### [Given passage]

┄┄┄┄┄┄

# Jobseekers Allowance earnings threshold ?



## tony79 (17 Feb 2009)

If I am self-employed and my work is reduced to 3 days a week, I can apply for Jobseekers Allowance. 

As this Allowance is means tested, is there any guide as to under what threshold your earnings have to be under to qualify for it ?


----------



## tony79 (3 Mar 2009)

took a while to find but this shows how to determine what Jobseekers Allowance you are entitled to, if any, if you are reduced to a 3 day week

http://www.citizensinformation.ie/R...et-jobseeker-s-allowance-and-income-from-work


----------



## tony79 (3 Mar 2009)

_*NOTE: Information in this post is not correct for case described!! See replies below*_

**************************************************************************

Single person with no dependents, self-employed and have paid Class S PRSI
Entitled to Jobseekers Allowance subject to Means Test

*Means Test:*
- Work reduced to 3 days a week
- Receive €400 from those 3 days after the following are deducted;


     PRSI (Contribution)

┄┄┄┄┄┄

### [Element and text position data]
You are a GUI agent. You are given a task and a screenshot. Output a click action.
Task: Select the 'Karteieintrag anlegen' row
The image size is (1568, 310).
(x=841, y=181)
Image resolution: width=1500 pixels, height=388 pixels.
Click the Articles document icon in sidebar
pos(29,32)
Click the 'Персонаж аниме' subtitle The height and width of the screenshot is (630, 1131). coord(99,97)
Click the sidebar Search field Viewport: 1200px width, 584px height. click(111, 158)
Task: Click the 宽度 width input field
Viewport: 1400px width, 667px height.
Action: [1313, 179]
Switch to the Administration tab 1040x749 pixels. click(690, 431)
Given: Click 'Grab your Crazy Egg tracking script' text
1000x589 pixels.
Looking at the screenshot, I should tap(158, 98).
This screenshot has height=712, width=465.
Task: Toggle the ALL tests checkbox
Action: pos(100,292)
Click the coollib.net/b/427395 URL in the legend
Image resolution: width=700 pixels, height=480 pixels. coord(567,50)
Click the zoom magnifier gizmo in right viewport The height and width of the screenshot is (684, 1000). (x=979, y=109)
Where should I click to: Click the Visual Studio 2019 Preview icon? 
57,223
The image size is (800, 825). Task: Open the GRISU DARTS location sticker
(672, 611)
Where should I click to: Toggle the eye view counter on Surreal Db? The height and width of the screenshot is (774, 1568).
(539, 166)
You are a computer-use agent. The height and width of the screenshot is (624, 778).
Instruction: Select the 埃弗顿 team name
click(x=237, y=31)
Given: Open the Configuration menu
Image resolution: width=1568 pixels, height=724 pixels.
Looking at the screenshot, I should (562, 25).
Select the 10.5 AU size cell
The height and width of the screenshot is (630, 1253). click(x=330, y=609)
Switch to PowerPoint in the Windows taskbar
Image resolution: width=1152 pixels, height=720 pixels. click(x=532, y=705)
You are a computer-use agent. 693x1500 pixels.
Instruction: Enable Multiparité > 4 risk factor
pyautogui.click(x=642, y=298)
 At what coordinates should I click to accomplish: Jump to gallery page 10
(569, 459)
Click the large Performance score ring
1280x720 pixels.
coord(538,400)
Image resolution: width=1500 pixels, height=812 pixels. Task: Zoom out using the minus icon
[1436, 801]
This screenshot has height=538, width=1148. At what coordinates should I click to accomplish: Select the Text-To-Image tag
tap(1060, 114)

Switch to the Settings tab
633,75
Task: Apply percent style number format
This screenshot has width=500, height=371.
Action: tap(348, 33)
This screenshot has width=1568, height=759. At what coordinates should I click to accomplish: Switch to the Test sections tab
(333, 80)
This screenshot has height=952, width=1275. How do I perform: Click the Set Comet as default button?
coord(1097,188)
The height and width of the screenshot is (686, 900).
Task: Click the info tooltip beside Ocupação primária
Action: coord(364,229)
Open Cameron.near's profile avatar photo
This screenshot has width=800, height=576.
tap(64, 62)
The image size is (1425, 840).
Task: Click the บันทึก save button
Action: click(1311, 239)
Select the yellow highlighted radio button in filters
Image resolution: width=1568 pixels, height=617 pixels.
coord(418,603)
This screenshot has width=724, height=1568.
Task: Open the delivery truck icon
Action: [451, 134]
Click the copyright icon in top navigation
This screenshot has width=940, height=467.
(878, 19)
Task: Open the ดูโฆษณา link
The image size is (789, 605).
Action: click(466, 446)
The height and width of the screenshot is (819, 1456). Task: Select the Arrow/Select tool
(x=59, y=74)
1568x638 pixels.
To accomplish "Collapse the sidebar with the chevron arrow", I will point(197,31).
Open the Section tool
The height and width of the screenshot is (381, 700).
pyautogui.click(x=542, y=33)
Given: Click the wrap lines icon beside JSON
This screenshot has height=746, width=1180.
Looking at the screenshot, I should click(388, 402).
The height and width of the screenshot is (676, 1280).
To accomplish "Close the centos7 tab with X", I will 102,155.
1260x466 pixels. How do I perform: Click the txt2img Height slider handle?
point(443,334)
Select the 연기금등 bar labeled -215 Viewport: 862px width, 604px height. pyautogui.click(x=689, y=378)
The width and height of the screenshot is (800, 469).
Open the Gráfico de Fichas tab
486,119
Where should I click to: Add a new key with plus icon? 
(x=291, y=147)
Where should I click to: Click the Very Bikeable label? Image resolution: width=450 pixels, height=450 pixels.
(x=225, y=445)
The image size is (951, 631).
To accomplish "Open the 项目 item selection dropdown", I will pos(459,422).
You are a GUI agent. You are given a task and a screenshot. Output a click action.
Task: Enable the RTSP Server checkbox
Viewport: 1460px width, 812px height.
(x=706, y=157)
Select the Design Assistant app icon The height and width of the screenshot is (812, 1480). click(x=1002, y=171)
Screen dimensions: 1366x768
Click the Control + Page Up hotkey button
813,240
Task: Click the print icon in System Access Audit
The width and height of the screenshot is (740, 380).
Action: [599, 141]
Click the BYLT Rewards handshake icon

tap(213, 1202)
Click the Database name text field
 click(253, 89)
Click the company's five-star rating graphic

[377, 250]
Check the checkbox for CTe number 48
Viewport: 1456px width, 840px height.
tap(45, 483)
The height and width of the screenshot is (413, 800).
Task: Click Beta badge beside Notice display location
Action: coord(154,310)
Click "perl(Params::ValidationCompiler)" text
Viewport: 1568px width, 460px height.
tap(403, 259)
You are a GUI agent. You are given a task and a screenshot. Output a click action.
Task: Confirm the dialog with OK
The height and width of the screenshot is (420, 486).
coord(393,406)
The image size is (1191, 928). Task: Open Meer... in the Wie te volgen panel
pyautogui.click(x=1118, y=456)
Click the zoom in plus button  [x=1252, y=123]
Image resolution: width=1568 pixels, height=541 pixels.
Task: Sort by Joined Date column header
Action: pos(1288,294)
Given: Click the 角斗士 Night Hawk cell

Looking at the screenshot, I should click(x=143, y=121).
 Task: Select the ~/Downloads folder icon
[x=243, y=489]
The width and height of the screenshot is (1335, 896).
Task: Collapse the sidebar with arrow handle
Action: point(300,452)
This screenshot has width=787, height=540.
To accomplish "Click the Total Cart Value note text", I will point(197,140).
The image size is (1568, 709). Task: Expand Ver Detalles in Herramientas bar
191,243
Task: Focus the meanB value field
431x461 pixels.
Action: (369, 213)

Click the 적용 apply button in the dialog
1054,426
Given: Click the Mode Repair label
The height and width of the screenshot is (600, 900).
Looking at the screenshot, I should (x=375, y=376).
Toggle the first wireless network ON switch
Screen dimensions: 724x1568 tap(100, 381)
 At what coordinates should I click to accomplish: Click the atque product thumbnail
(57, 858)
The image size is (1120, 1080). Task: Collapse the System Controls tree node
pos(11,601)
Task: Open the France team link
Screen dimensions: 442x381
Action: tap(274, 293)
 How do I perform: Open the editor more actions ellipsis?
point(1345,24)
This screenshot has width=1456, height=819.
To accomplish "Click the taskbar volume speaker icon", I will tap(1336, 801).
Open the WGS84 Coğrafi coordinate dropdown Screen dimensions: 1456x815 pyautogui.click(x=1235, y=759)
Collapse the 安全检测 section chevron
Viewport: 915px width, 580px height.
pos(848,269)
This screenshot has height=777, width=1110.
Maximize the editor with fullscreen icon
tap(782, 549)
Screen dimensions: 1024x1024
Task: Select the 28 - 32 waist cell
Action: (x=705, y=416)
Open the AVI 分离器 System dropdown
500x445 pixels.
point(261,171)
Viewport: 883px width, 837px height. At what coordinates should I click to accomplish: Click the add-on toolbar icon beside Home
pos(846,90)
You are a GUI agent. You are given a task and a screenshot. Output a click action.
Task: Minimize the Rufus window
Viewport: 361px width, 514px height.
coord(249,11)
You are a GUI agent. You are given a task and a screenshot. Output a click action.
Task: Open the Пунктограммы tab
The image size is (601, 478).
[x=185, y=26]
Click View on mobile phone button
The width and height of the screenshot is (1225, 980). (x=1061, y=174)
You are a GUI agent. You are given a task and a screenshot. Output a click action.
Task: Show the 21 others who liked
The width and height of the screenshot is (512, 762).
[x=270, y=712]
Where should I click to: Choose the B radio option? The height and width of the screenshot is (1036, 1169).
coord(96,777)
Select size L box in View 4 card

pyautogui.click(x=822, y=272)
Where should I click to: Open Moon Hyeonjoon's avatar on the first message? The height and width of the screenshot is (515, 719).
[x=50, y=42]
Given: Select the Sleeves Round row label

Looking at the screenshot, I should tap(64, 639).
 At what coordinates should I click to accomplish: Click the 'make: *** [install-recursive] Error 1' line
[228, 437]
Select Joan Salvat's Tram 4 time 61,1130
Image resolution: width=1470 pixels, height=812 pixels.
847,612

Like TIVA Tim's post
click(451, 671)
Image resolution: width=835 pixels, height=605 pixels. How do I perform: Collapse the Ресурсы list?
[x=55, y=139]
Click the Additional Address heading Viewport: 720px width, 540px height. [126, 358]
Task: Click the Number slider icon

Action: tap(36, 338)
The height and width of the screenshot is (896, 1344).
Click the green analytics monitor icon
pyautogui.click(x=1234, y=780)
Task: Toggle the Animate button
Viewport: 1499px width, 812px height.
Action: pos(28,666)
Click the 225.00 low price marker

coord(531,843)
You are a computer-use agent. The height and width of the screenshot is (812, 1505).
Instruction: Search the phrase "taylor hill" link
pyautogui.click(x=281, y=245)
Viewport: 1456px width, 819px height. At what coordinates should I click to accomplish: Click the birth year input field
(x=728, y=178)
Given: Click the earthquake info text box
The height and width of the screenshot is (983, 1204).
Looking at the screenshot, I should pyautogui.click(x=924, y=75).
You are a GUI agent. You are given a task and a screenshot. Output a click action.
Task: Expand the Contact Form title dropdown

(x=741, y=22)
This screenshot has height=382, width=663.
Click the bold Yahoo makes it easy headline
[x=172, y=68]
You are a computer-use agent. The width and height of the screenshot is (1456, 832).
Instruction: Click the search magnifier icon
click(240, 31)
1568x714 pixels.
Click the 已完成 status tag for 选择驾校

┄┄┄┄┄┄

### [Short task 1]
Set down, word for word, the stretch of the Jobseekers Allowance thread from "## tony79 (17" through "qualify for it ?".
### [Short task 2]
In the rows, take the stretch from the line containing "Viewport: 1456px width, 819px" through the end of the rows, replace "text box" with "text field", and give back only those lines with everything else unchanged.
The Jobseekers Allowance thread and the rows are unrelated material.

### [Problem solution 1]
## tony79 (17 Feb 2009)

If I am self-employed and my work is reduced to 3 days a week, I can apply for Jobseekers Allowance. 

As this Allowance is means tested, is there any guide as to under what threshold your earnings have to be under to qualify for it ?

### [Problem solution 2]
Viewport: 1456px width, 819px height. At what coordinates should I click to accomplish: Click the birth year input field
(x=728, y=178)
Given: Click the earthquake info text field
The height and width of the screenshot is (983, 1204).
Looking at the screenshot, I should pyautogui.click(x=924, y=75).
You are a GUI agent. You are given a task and a screenshot. Output a click action.
Task: Expand the Contact Form title dropdown

(x=741, y=22)
This screenshot has height=382, width=663.
Click the bold Yahoo makes it easy headline
[x=172, y=68]
You are a computer-use agent. The width and height of the screenshot is (1456, 832).
Instruction: Click the search magnifier icon
click(240, 31)
1568x714 pixels.
Click the 已完成 status tag for 选择驾校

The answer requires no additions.